Work item ->
The entries below need to be transcribed exactly, without their images.

Start of Material provided

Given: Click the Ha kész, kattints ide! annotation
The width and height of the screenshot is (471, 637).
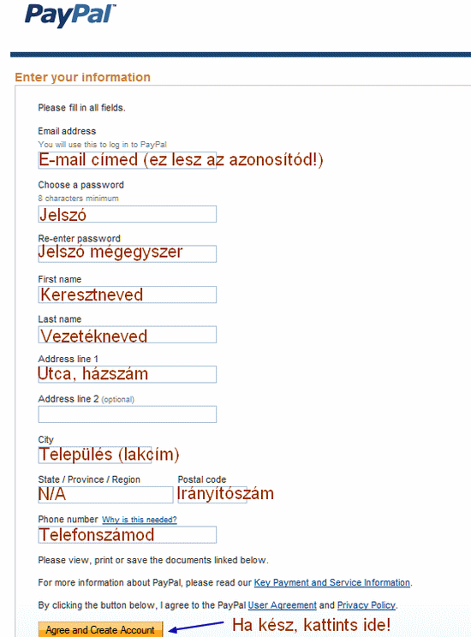Looking at the screenshot, I should tap(312, 625).
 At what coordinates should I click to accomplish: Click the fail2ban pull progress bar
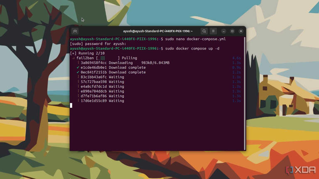[x=108, y=58]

End of Material provided

Exercise solution ->
Given: Click the Ha kész, kattints ide! annotation
The width and height of the screenshot is (471, 637).
Looking at the screenshot, I should tap(312, 625).
 At what coordinates should I click to accomplish: Click the fail2ban pull progress bar
[x=108, y=58]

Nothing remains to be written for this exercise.